Even when her husband had been carried in from the hunting-field with a broken back, she had sat with a kind of rigid and consenting calmness beside his bed.

“It’s rather rough on me, Clara—.”

She could remember his wide eyes looking up at her, and suddenly he had turned his face away, and had died strangely and silently without giving her another look or word. That she had failed him in that hour of his bewildering and dreadful darkness seemed to have been beyond her understanding. She did not understand men, the eternal boy in man; she had not understood her husband. Poor, easy, impulsive Charlie St. George! Even at the last she had not understood his look of appeal, or heard the muttered cry of “Mother”. It had not been a happy marriage. She had been so cold and so dominant.

She sat and waited for her son. She watched a sandy-coloured cat stalking sparrows in the sooty shrubberies of the square’s garden. She had possessed her son, or thought that she had possessed him, as she had never possessed her husband, and so confident had her cry of “Mine” become, that in this crisis, when tumultuous circumstances were sweeping her son away from her control, she sat as she had sat beside her dying husband’s bed. She disliked emotion; she was afraid of it; she suppressed it. Anger she would allow herself upon occasions, the anger of a cold and self-cherishing egoist. She realized her crisis, and yet did not realize it in its completeness. Neither did she realize that if one particular emotion is allowed righteous expression, while other emotions are suppressed, that one emotion may become infinitely dangerous. Always, she felt so right when she was angry. Her anger could be a cold blast from which more warmly blooded people shrank and retreated. It had been a very successful emotion, and perhaps that is why it had always seemed so right.

She was angry now. She was angry with the war, and with the Germans, and with the doctors, and also most strangely angry with her son. She had a feeling that somehow he should have contrived to continue physically unfit. She detested interference, interference of any kind. She resented any affair being taken out of her very capable hands. When she sat on a committee,—and she sat on many,—she sat on them in other respects. She was both a St.
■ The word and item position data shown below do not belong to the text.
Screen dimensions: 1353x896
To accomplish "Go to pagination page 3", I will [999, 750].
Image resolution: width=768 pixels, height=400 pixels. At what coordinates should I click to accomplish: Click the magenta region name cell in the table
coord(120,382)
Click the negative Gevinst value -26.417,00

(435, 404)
George and a Smythe.

She was angry with poor Cummins, for Cummins had come into the room with a suggestion of undisciplined emotion.

“Mr Alex’s room, madam.—Shall I light a fire?”

“Of course—light a fire.”

“But cook says,—madam—.”

“The cook—!”

“There is less than a hundredweight of coal—.”

“Very well, it is April, and Mr Alex is a soldier.”

She sat and watched that sandy-coloured cat intent upon its feline adventures. It suggested a sequence of thoughts, compensating reflections. Yes, Alex was still very much hers. He had not been stalked and captured by some young feline creature. He had not lapsed into one of those disastrous war marriages. If he was going out to France he was going out wholly hers. She did not want Alex to marry. She could presume that without her consent he would not be able to marry. He had no profession. The property was hers for life. She allowed her son five hundred a year, and, of course—some day—. But all that was a very long way off, and she need not consider it. She did not consider it.